**WHAT THE TASK REQUIRES:** Copy the listing below in full and skip every picture.

**MATERIAL FOR THIS EXERCISE:**
========================================================================

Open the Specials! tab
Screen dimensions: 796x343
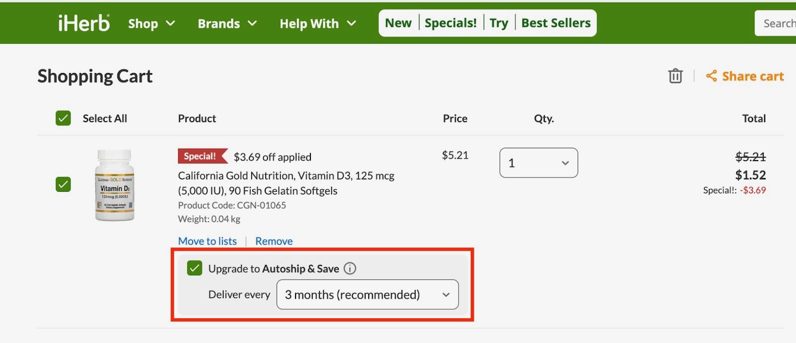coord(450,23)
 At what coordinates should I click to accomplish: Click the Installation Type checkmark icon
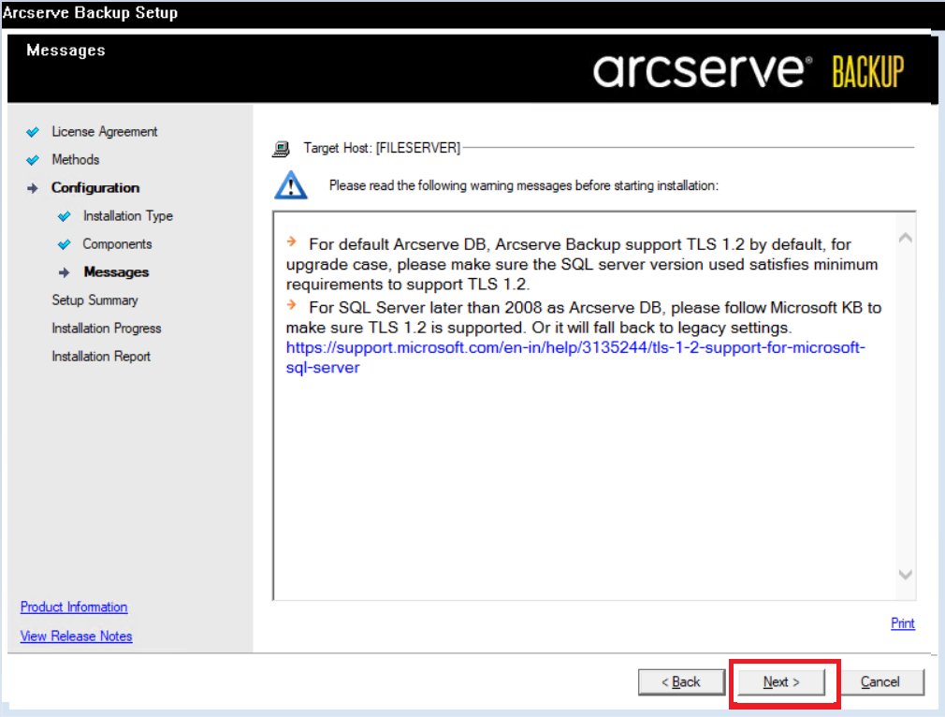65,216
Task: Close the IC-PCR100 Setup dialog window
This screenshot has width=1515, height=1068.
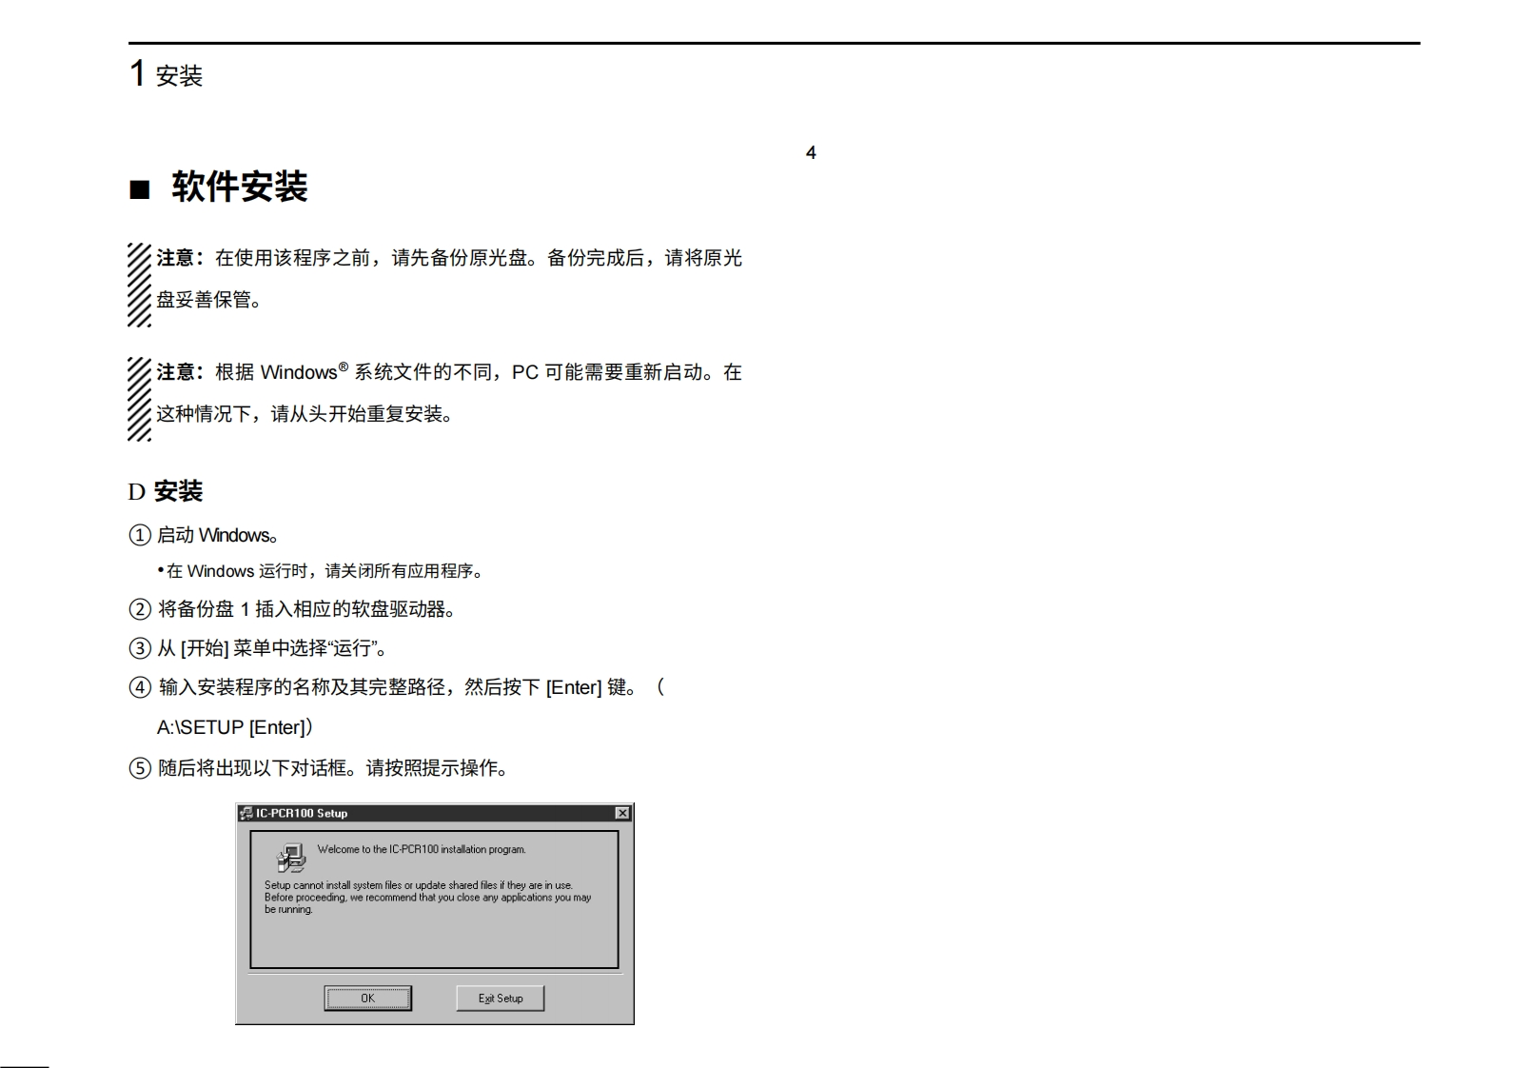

========================================================================

**WRITTEN ANSWER:**
Open the Specials! tab
Screen dimensions: 796x343
coord(450,23)
 At what coordinates should I click to accomplish: Click the Installation Type checkmark icon
65,216
Task: Close the IC-PCR100 Setup dialog window
This screenshot has width=1515, height=1068.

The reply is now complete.